CRISPR/CAS9 induces indels in the 2-cell stage embryo
Lastly, we decided to go further and try to detect the earliest indels induced by CRISPR/Cas9 system in a third gene: calpn1a. To do so, we extracted genomic DNA from early embryos from the very first cell division and onwards until the sphere stage (Fig. 3a). As a result, using our fast HRM assay, we performed mutagenesis kinetics from the very beginning of embryogenesis until the late blastula stage. Interestingly, we were able to detect indels within calpn1a coding sequence in embryos as early as the 2-cell stage (just after the first cell division; n = 4/37). To our knowledge, this is the earliest time point at which CRISPR/Cas9 mutagenesis has been identified in zebrafish embryos. The percentage of embryos with indels increases significantly during embryogenesis after each cell division and reached 100 % efficiency at the sphere stage (Fig. 3b). This is illustrated by the increasing number of green non-smooth curves during embryogenesis (Fig. 3a, b).
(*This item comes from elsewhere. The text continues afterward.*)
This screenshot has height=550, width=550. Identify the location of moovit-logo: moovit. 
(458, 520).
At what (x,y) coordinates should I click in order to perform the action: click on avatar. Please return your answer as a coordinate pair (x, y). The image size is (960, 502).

This result demonstrates that the CRISPR/Cas9 system is functional very soon after microinjection but that the DNA repair mechanisms are likely actively reversing the majority of induced mutations. However, error-prone none-homologous end joining allowed mutations to occur at the locus of interest (e.g. calpn1a) in about 11 % of embryos after the second cell division and this percentage increases to 70 % in 8-cell embryos (Fig. 3b). Interestingly, our quantification suggests that the majority of CRISPR/Cas9-induced mutations arose between the 8-cell and the 32-cell stages during which we observe the maximum variability in the percentage of embryos bearing mutations. This percentage reached a plateau from the 64-cell stage onwards with only a few non-mutated embryos at this stage (n = 37/40) to finally reach 100 % of mutant embryos at the sphere stage (n = 40/40).